# Growing, Learning, and Moving on: A Tribue to the Contessa



## snowgypsy (Jun 5, 2011)

It's time. After three years and many trials, errors, and victories, it was time. The bike that taught me how to ride, that took me from fire roads to singletrack and helped me to discover my passion for rocks, speed, and air, has been sold to another lovely lady who will (I hope) love her just as much as I did.

It was time to move on to something bigger, with more suspension and a more aggressive geometry, and a little lighter (a little more all mountain, a little less cross country) but certainly not better.

And so, a tribue to the glorious Scott Contessa! We've seen the world together - from the wild flowers of 401 to the ledges of Porcupine Rim, to the trails of Fruita, the root drops of Strand, and everywhere in between.

I'll miss you, old friend. Ride hard and ride well. What was your first bike? Where is she/he now?


----------



## mtbxplorer (Dec 25, 2009)

Nice tribute! I will have to see if I can dig up a picture of my Ritchey Outback, a pretty early "all terrain bike" as they were sometimes called back then. It had no suspension, rack eyelets, bull moose bars, U-brakes (those came before V brakes), and biopace (not totally round) chainrings. 

Many years later I gave it to someone who had no car or license so he could get to work. 

Here's the '88 catalog and an article...


----------



## FrdSHOx3 (Sep 10, 2009)

My SC Heckler, sold it to a guy in MA two years ago. 

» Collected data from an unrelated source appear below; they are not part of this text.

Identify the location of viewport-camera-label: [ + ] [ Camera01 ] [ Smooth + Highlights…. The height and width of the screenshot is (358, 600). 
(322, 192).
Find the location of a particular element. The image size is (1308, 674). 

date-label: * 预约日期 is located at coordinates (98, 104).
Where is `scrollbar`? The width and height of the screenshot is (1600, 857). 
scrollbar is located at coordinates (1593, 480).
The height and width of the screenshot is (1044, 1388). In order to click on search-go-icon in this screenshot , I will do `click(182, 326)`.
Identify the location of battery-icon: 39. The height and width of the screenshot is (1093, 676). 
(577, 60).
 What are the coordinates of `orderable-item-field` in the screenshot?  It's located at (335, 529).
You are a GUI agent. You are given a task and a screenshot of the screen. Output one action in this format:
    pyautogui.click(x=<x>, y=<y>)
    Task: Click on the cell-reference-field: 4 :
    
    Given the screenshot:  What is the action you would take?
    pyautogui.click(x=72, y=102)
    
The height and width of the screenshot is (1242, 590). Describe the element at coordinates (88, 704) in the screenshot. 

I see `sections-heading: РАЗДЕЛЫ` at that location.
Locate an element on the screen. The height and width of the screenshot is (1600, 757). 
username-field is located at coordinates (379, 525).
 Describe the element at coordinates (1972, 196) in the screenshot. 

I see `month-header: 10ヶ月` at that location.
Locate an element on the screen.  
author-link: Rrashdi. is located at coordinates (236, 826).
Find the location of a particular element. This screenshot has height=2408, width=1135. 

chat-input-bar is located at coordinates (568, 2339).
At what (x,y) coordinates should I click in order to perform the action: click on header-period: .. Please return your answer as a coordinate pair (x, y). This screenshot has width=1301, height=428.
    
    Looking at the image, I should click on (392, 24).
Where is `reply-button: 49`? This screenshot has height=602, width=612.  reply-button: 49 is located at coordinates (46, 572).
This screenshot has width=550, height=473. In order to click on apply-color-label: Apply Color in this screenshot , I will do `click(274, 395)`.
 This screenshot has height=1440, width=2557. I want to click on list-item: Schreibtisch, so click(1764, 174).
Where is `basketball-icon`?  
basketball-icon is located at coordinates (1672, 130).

Thinking of the times I had on it reminds me that its not always the equipment but the state of mind. It was great conquering a new skill or feature on the Heckler. All rides were "Epic" at the time.


----------



## gabrielle (Jan 2, 2005)

Aw, you look so happy together!

My first mtb was an '89 Rock Hopper which I refer to as "The Studebaker." (Yes, I name all my bikes.) That bike went to hell and back with me and saw me through all kinds of ****. Up until about 3 years ago I used to put knobbies on her once a year and take her on a real ride, but she's got a pretty serious ding in the frame now & at some point I'll have to put her down. Until then, she's my trusty bar bike. A "margarita-getter", if you will.

gabrielle


----------



## petey15 (Sep 1, 2006)

Great thread!  My "first" was a 2005 Giant Yukon (a.k.a. "Jack"). He accompanied me on many an adventure - still does. I am very sentimental about him and have spent a bit of money over the years on upgrades, but to me, he's worth it :thumbsup:


----------